→ ACTIVITY
Restate the records in their entirety, word for word.

Collected data
= Beginning of Section =

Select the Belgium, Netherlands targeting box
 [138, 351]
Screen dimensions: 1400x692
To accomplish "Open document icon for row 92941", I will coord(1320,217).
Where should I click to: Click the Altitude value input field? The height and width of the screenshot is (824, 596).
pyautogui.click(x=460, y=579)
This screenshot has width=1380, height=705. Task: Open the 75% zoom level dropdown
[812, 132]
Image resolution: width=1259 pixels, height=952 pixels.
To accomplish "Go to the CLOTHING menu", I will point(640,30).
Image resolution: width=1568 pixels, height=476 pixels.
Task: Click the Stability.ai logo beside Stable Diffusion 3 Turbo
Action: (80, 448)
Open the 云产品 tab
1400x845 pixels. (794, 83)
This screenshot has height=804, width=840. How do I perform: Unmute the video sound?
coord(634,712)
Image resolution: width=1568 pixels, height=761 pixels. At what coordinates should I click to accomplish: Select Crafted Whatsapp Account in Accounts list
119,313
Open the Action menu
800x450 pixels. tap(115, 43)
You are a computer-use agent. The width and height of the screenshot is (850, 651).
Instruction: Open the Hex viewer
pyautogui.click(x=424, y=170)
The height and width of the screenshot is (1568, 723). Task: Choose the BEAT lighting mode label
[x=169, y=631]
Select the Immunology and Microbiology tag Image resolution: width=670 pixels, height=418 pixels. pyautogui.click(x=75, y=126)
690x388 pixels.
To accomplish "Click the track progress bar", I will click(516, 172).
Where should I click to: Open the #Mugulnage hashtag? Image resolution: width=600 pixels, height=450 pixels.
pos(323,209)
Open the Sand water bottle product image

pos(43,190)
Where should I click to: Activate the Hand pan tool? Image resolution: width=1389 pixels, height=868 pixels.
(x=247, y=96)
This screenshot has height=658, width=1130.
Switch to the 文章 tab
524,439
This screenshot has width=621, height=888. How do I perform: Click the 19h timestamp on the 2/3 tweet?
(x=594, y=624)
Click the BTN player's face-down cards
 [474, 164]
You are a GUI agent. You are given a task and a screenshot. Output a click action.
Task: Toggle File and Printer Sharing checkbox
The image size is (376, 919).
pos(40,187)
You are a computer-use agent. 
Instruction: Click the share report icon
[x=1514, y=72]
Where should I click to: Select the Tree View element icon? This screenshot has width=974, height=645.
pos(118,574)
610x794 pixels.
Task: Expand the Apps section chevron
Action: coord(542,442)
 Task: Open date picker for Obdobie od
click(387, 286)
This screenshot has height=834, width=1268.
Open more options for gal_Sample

= End of Section =

→ TASK RESULT
Select the Belgium, Netherlands targeting box
 [138, 351]
Screen dimensions: 1400x692
To accomplish "Open document icon for row 92941", I will coord(1320,217).
Where should I click to: Click the Altitude value input field? The height and width of the screenshot is (824, 596).
pyautogui.click(x=460, y=579)
This screenshot has width=1380, height=705. Task: Open the 75% zoom level dropdown
[812, 132]
Image resolution: width=1259 pixels, height=952 pixels.
To accomplish "Go to the CLOTHING menu", I will point(640,30).
Image resolution: width=1568 pixels, height=476 pixels.
Task: Click the Stability.ai logo beside Stable Diffusion 3 Turbo
Action: (80, 448)
Open the 云产品 tab
1400x845 pixels. (794, 83)
This screenshot has height=804, width=840. How do I perform: Unmute the video sound?
coord(634,712)
Image resolution: width=1568 pixels, height=761 pixels. At what coordinates should I click to accomplish: Select Crafted Whatsapp Account in Accounts list
119,313
Open the Action menu
800x450 pixels. tap(115, 43)
You are a computer-use agent. The width and height of the screenshot is (850, 651).
Instruction: Open the Hex viewer
pyautogui.click(x=424, y=170)
The height and width of the screenshot is (1568, 723). Task: Choose the BEAT lighting mode label
[x=169, y=631]
Select the Immunology and Microbiology tag Image resolution: width=670 pixels, height=418 pixels. pyautogui.click(x=75, y=126)
690x388 pixels.
To accomplish "Click the track progress bar", I will click(516, 172).
Where should I click to: Open the #Mugulnage hashtag? Image resolution: width=600 pixels, height=450 pixels.
pos(323,209)
Open the Sand water bottle product image

pos(43,190)
Where should I click to: Activate the Hand pan tool? Image resolution: width=1389 pixels, height=868 pixels.
(x=247, y=96)
This screenshot has height=658, width=1130.
Switch to the 文章 tab
524,439
This screenshot has width=621, height=888. How do I perform: Click the 19h timestamp on the 2/3 tweet?
(x=594, y=624)
Click the BTN player's face-down cards
 [474, 164]
You are a GUI agent. You are given a task and a screenshot. Output a click action.
Task: Toggle File and Printer Sharing checkbox
The image size is (376, 919).
pos(40,187)
You are a computer-use agent. 
Instruction: Click the share report icon
[x=1514, y=72]
Where should I click to: Select the Tree View element icon? This screenshot has width=974, height=645.
pos(118,574)
610x794 pixels.
Task: Expand the Apps section chevron
Action: coord(542,442)
 Task: Open date picker for Obdobie od
click(387, 286)
This screenshot has height=834, width=1268.
Open more options for gal_Sample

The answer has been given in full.